We have served our country with pride, dignity and dedication, and yet the very system we served and protected turns a blind eye on us, using delay tactics. 

As time passes, most of these distinguished servicemen will continue to suffer the perils of life in villages and settlements. 

Out of the 2,500 men retrenched, 700 or more have already passed on, gone with their hopes. 

The remaining diggers, as we speak are medically unfit, physically weak and mentally stressed to attend to commitments. 

We are supposed to be enjoying our retirement, but instead we go through stress, anxiety and discomfort. 

This is outrageous and humiliating and is condemned in the strongest terms. 

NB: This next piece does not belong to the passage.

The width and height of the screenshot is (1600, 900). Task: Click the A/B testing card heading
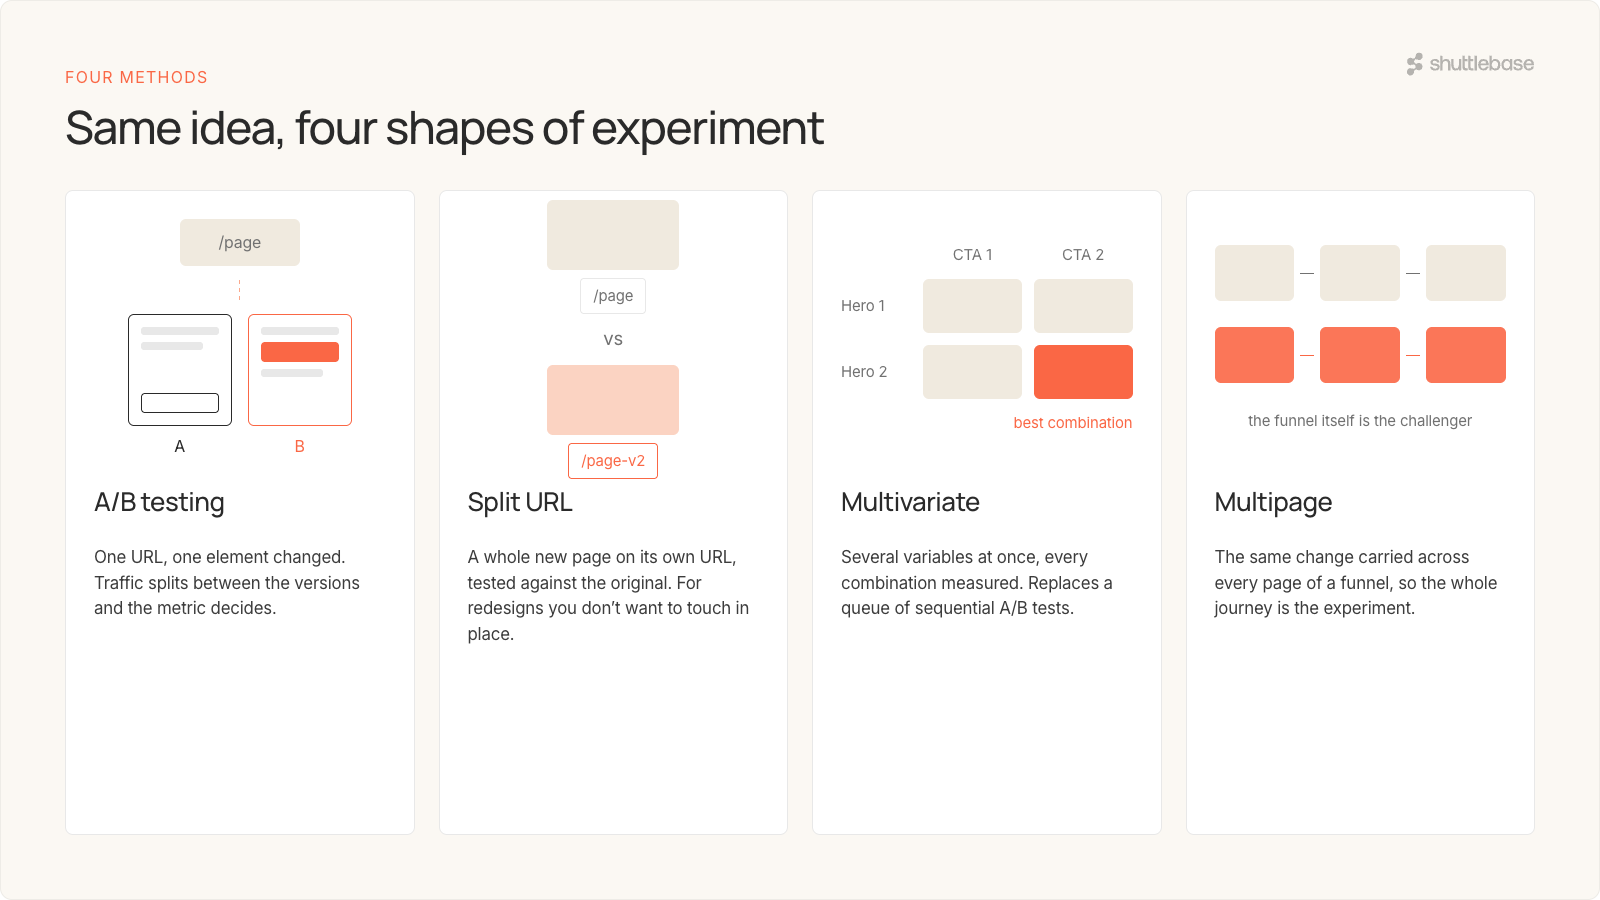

Serving members should take note as sooner or later, you will be ex-servicemen too. 

Ex-servicemen in other countries are legends and living memories of significant events. 

They are a valued, proud group of special people and highly respected members of their communities. 

The Kumul Force put an end to the uprising led by Jimmy Stevens on the island of Esprinto-Santo in Vanuatu in the 1980s and carried out the evacuation programme during the 1984 eruption of Mt Tuvavur in Rabaul as well as Operation Bumwantaim in 1990 in Bougainville. 

We have been there, seen it and done it so that people can live in peace and harmony. 

Prime minster and defence minister, the question is how long will we have to wait receive those entitlements before more comrades join their brethren in graves?